• [Activity]
Each entry below should be output exactly, apart from its images.

Recorded data
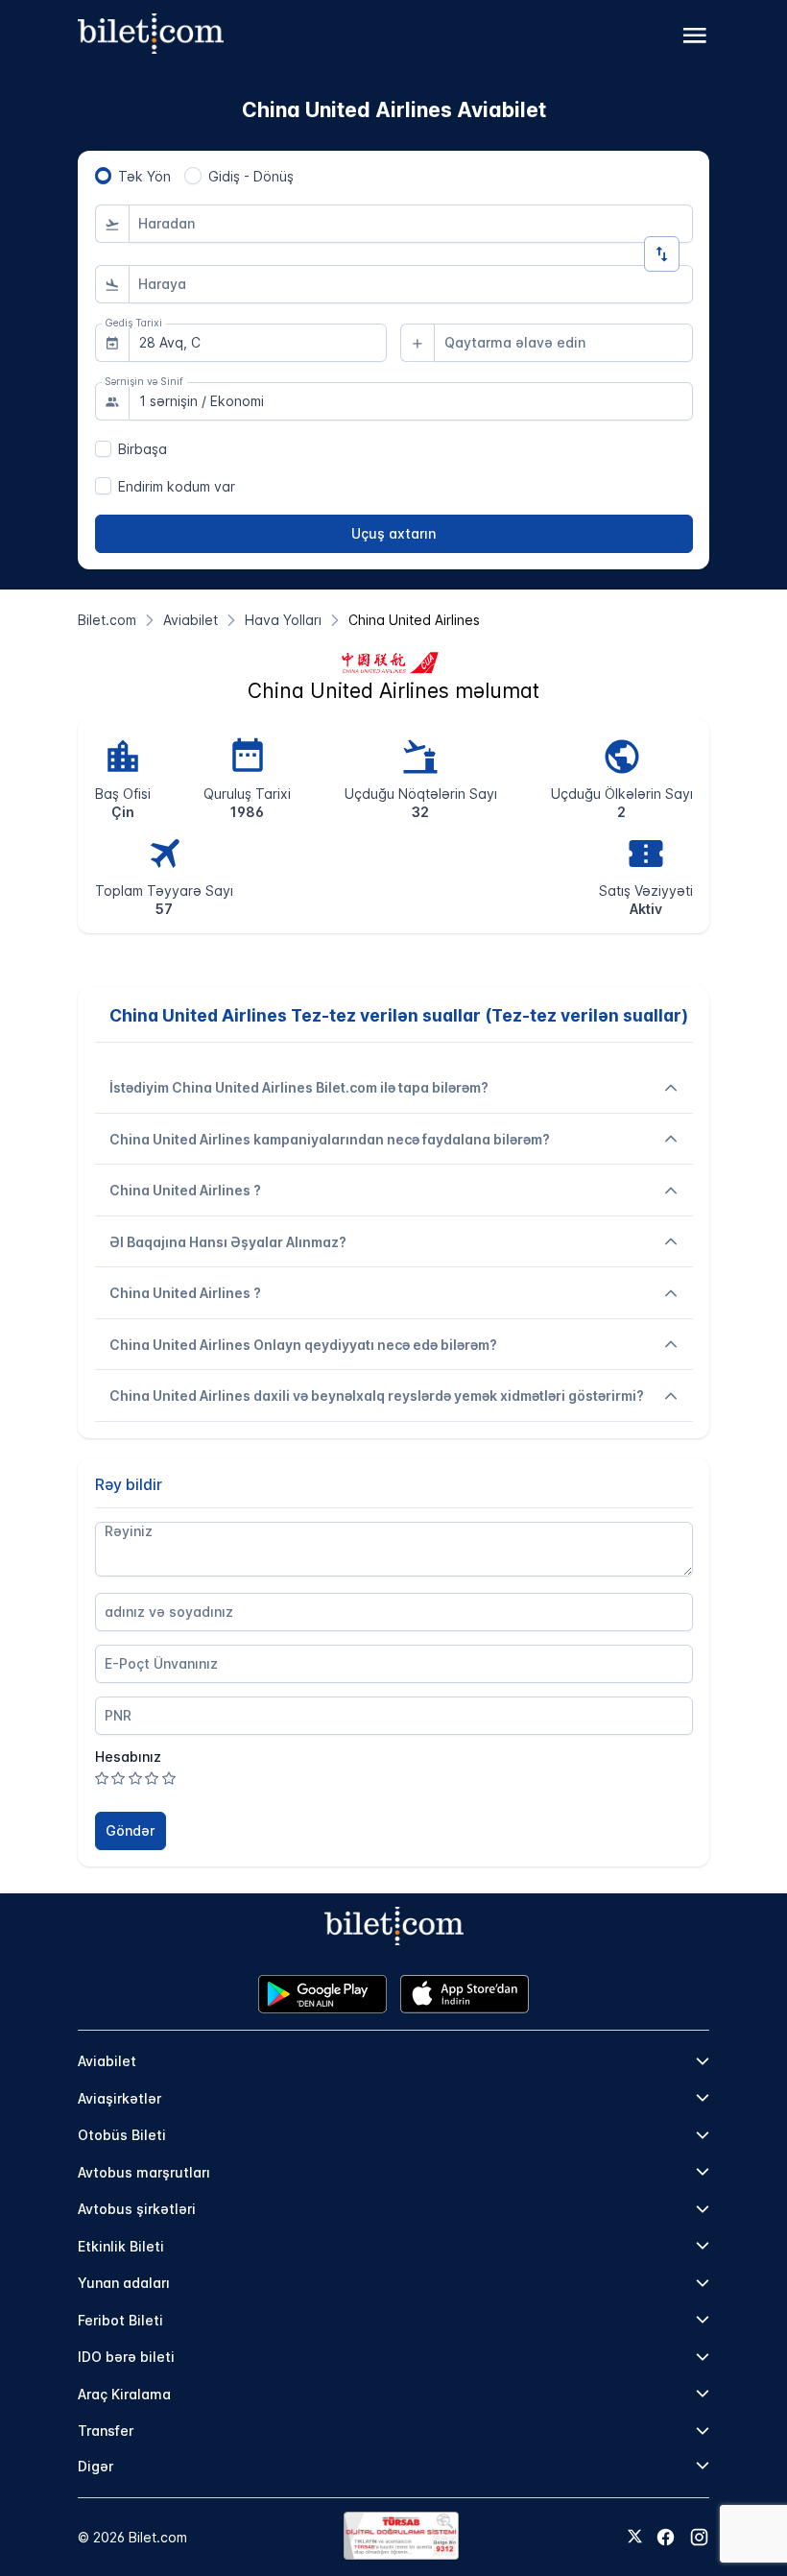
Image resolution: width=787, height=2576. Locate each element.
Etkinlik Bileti (121, 2246)
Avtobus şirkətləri (137, 2209)
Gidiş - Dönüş (251, 176)
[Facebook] (666, 2537)
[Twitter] (635, 2537)
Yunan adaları (124, 2283)
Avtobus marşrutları (144, 2172)
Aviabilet (107, 2061)
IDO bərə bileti (126, 2356)
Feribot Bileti (120, 2320)
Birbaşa (142, 449)
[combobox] (411, 224)
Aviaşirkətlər (119, 2098)
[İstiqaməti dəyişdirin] (662, 254)
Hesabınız (128, 1756)
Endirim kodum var (176, 486)
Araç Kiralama (124, 2394)
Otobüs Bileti (122, 2135)
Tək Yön (144, 176)
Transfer (105, 2430)
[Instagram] (699, 2537)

• [Answer to this problem]
Image resolution: width=787, height=2576. Locate each element.
Etkinlik Bileti (121, 2246)
Avtobus şirkətləri (137, 2209)
Gidiş - Dönüş (251, 176)
[Facebook] (666, 2537)
[Twitter] (635, 2537)
Yunan adaları (124, 2283)
Avtobus marşrutları (144, 2172)
Aviabilet (107, 2061)
IDO bərə bileti (126, 2356)
Feribot Bileti (120, 2320)
Birbaşa (142, 449)
[combobox] (411, 224)
Aviaşirkətlər (119, 2098)
[İstiqaməti dəyişdirin] (662, 254)
Hesabınız (128, 1756)
Endirim kodum var (176, 486)
Araç Kiralama (124, 2394)
Otobüs Bileti (122, 2135)
Tək Yön (144, 176)
Transfer (105, 2430)
[Instagram] (699, 2537)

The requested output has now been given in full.